WHAT YOU WILL DO>
Rewrite the records from the line containing "Click the retweet count number 1" through the end of the records, both ends included, so that "Select" becomes "Choose" and everything else stays the same. Give back only those lines, and leave the pictures out of your answer.

******************************

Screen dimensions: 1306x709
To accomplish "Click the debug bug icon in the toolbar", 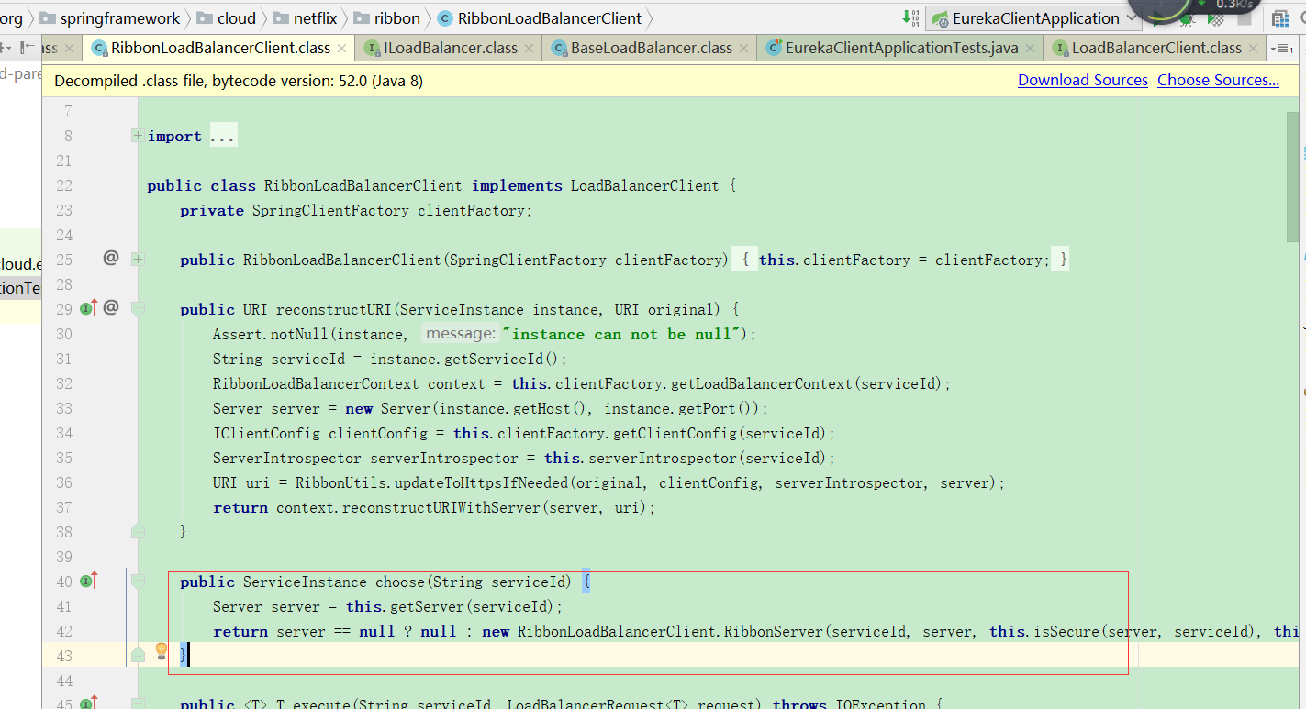I will coord(1188,18).
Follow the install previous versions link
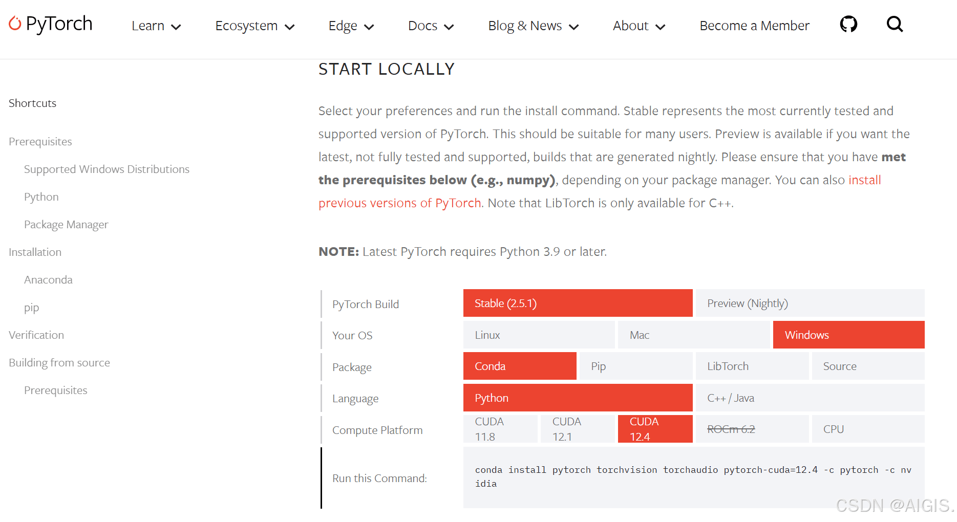Screen dimensions: 957x522 399,203
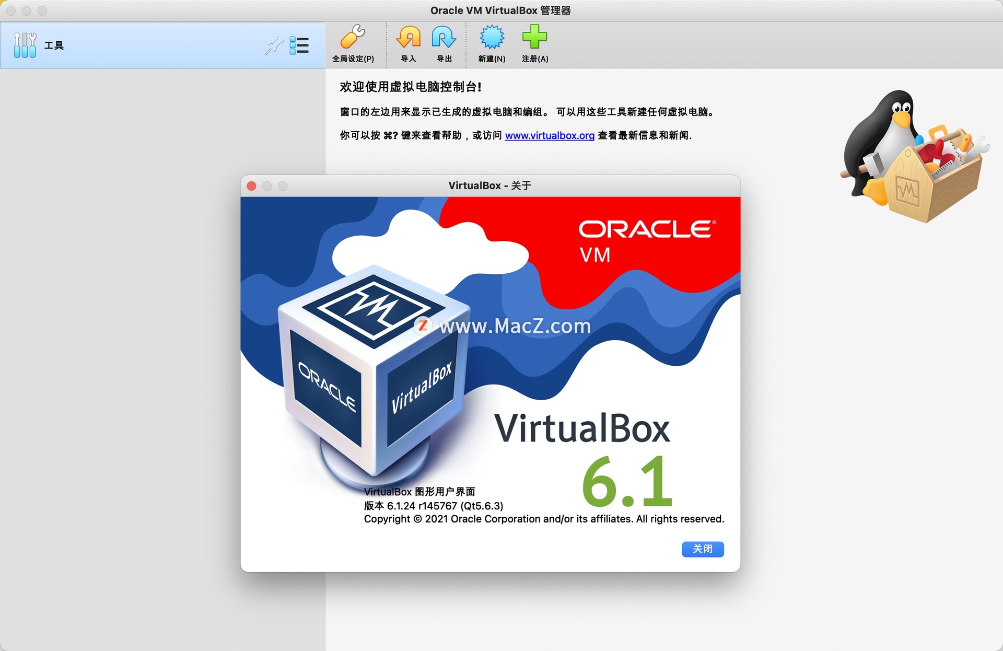Select the 工具 Tools item label
This screenshot has height=651, width=1003.
point(54,45)
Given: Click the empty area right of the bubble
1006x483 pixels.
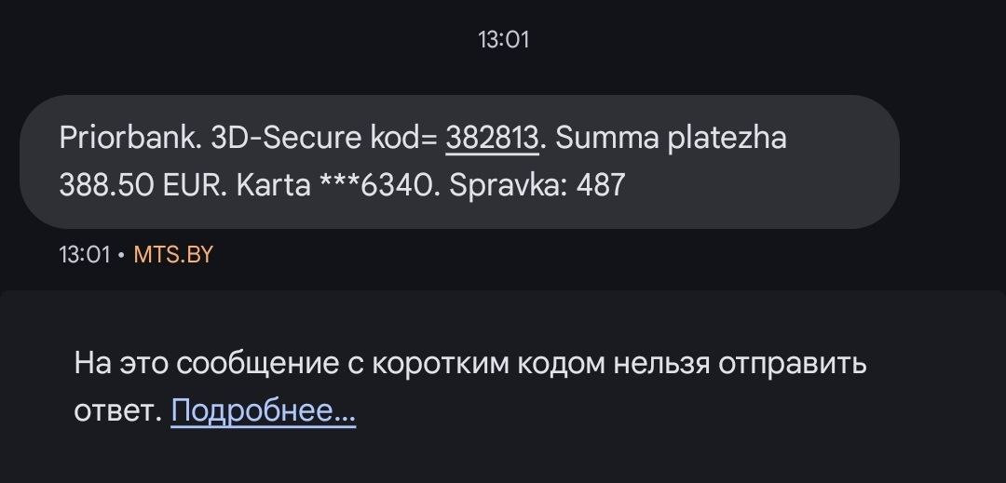Looking at the screenshot, I should [x=952, y=161].
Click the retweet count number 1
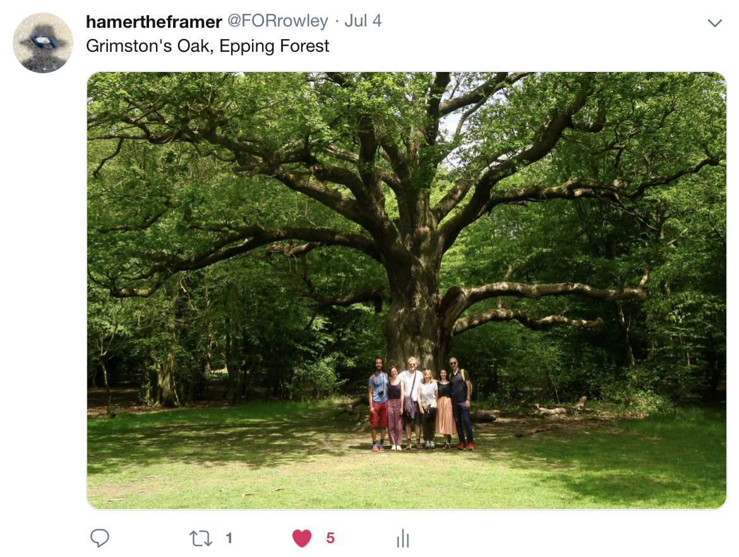 (x=229, y=537)
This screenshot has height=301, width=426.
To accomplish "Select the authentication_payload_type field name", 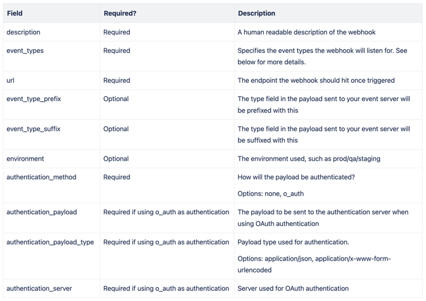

******************************

ANSWER>
Click the retweet count number 1
 (x=229, y=537)
This screenshot has height=301, width=426.
To accomplish "Choose the authentication_payload_type field name", 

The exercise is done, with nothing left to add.